* [REQUIRED ACTIONS]
A. From the post on AI agent dynamics, output the passage from "They have a" up to and including "from first principles.", copied word for word.
B. According to the post on AI agent dynamics, what was the primary difficulty in the early days of agents?
C. Take the post on AI agent dynamics further, beginning after its last sentence.

Return the Fund
Posts
Uncovering AI Agent Dynamics

Uncovering AI Agent Dynamics

Using two agent companies to dissect the field

Prerit Das
June 15, 2024

Return the Fund 🚀

The frontier of tech-focused VC research

In today’s edition:

Quick peek at two AI agent companies representing industry trends and theses
Focus on why each company matters—the takeaways from their stances
Briefly break down AI agent infrastructure and use an analogy to explain the key difficulties that need solving by (investable) infra-layer companies

AUTONOMOUS EMPLOYEES

Faktory

Consumer-facing agent suppliers are the most straightforward players in this space. Companies like Faktory create specialized AI agents and sell them directly to end users—typically other businesses. (PS: a deeper explanation of agent fundamentals is at the bottom of this edition.)

They have a series of pre-tested, trained, and tool-equipped “employee” skeletons for customers to “hire” and onboard. Thomas Peterson, CEO of Faktory, is on a mission to build fully autonomous organizations powered by Faktory’s suite of workers.

“We aim to construct the largest, most intelligent, and dependable AI workforce in the world,” Petersen said in an email.

Why this matters

Is agent creation a sustainable business model? Or, is it too indefensible to justify long-term survival given the pace of open-source development? These are two questions every investor must grapple with when analyzing agentic software prospects from first principles.

Our take: by and large, packaging agents for customers isn’t a strong enough UVP to fend off competitors. That said, there are some mountainous hurdles to building performant and cost-effective specialized agents. The tail risk of an agent acting as a human never would is enough to dissuade companies from offloading critical tasks to AI today.

In the early days of agents, the primary difficulty was teaching LLMs to consistently generate outputs parsable by agent orchestration software. Now, the struggle is in teaching agents to think and behave like a top human employee. Companies that solve this problem creatively with tuned models, multi-model architectures, parallel processing, etc. have the potential to capture a significant share of the agent market early.

We’re still in the earliest stages of this market, and the demand for tech that works is through the roof. Look out for app-layer agent creation companies that have a unique, differentiated, and proven underlying mechanism for solving orchestrational and/or behavioral challenges. Steer clear of hype-driven, jargonistic companies duplicating or repackaging viral demos.

* [DATASET EXCERPT]
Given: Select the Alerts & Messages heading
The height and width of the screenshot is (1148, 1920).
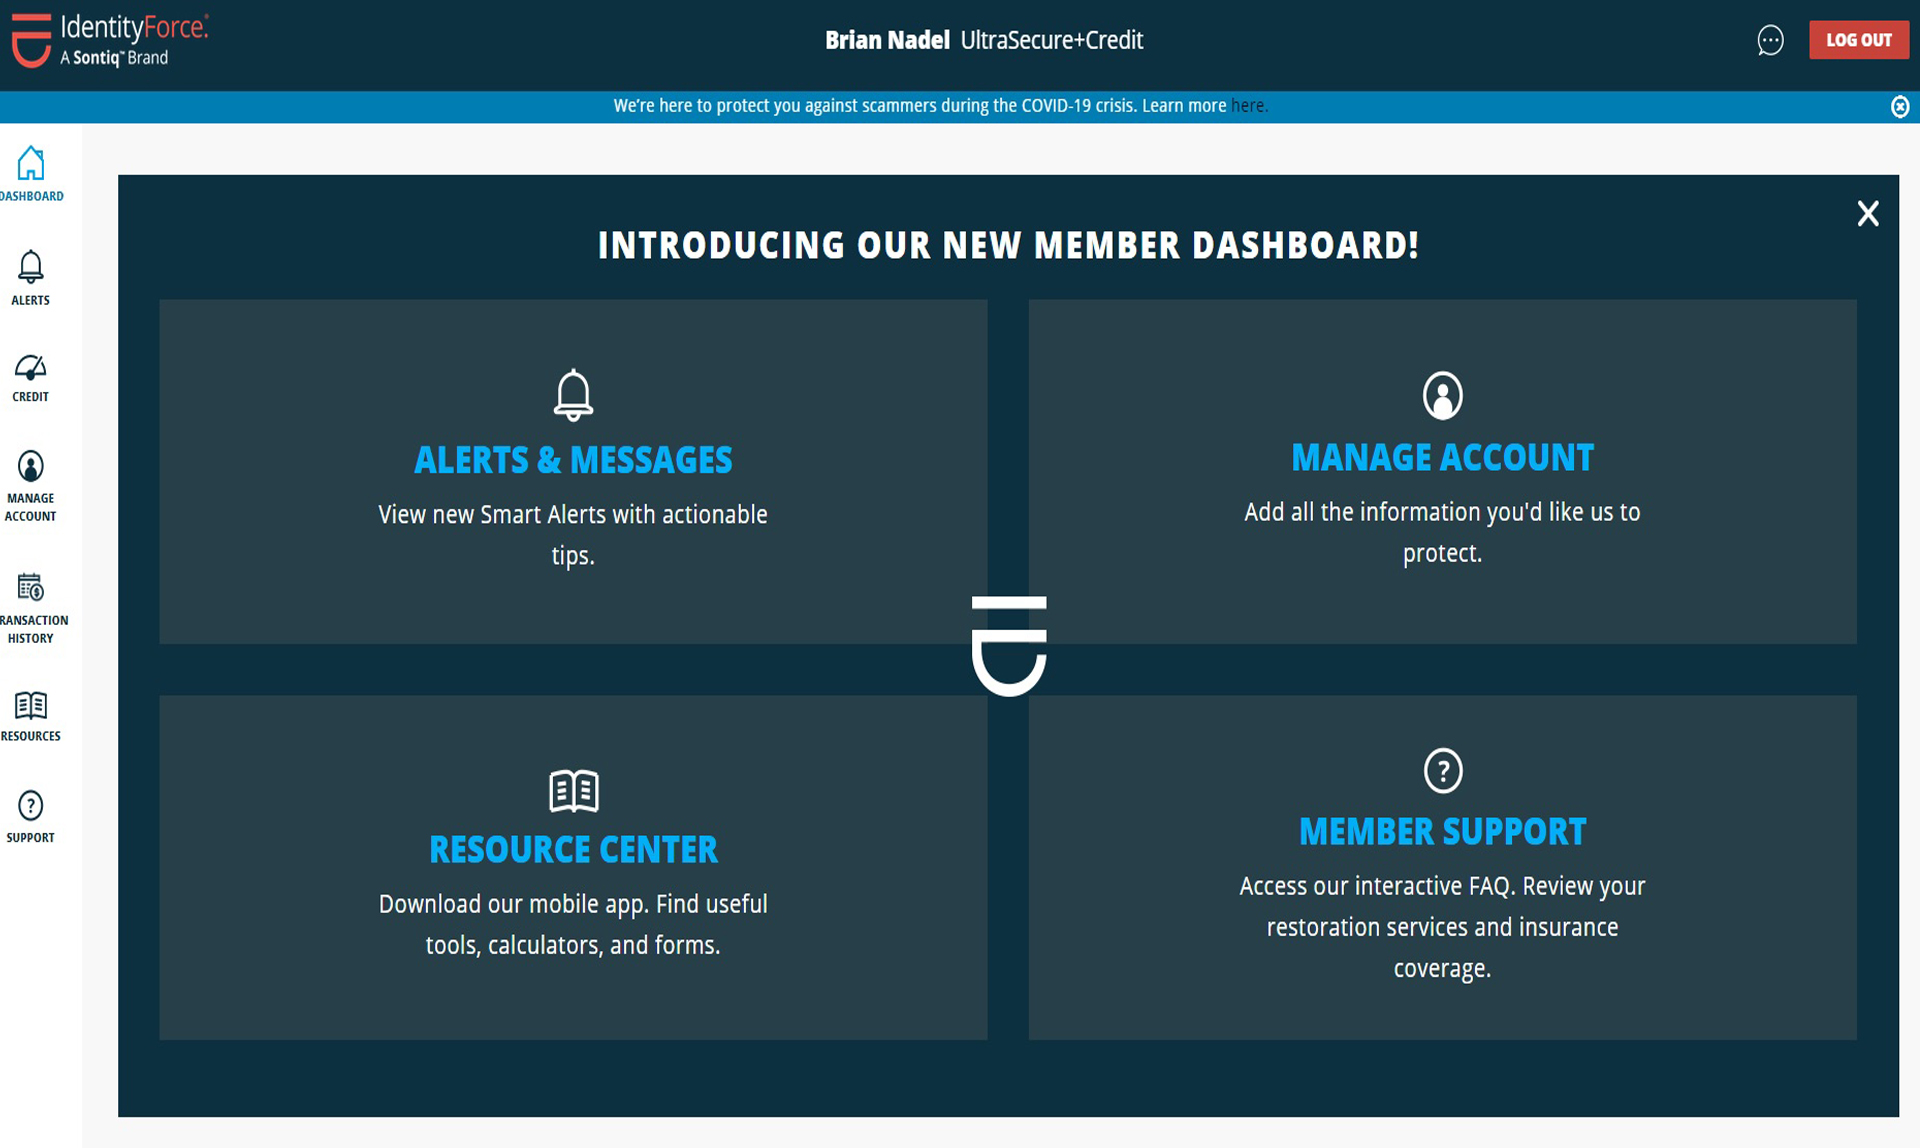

* [PER-TASK OUTPUTS]
A.
They have a series of pre-tested, trained, and tool-equipped “employee” skeletons for customers to “hire” and onboard. Thomas Peterson, CEO of Faktory, is on a mission to build fully autonomous organizations powered by Faktory’s suite of workers.

“We aim to construct the largest, most intelligent, and dependable AI workforce in the world,” Petersen said in an email.

Why this matters

Is agent creation a sustainable business model? Or, is it too indefensible to justify long-term survival given the pace of open-source development? These are two questions every investor must grapple with when analyzing agentic software prospects from first principles.

B. It was teaching LLMs to consistently generate outputs parsable by agent orchestration software.

C.
Quick facts

Founded by Thomas Petersen, Faktory’s CEO. Headquartered in New York.
Backed by Tribe, Kinetic, and Collab+Currency.
Currently fundraising at the seed stage.

BROWSER AUTOMATION

Browserbase

Behind every agent is its infrastructure—that which allows it to operate in the world. A necessary ability for agents is interacting with the internet. This is harder than it seems.

The most straightforward approach is pulling the HTML content of a page and parsing it as necessary. This is how most agents in 2023 conducted research and summarized articles.

The trouble is that many modern websites have complex renderings and dynamic JavaScript content. From a developer’s perspective, there are two ways to scrape the web.

As stated, make an HTTP request to the site and retrieve its HTML content.
1. Pros: simple, cheap, runnable anywhere.
2. Cons: often misses content, can’t catch renderings or dynamic information.
Use a tool like Selenium to physically control a browser instance, navigating it as a human would.
1. Pros: doesn’t miss content, can dynamically navigate websites.
2. Cons: computationally expensive, heavyweight, hard to deploy.

Browserbase is a SaaS cloud-hosted implementation of option 2, giving developers access to comprehensive autonomous browsing capabilities without the hassle of web drivers, expensive processing, and deployment limitations.

In a nutshell: Browserbase empowers agents with comprehensive internet surfing abilities.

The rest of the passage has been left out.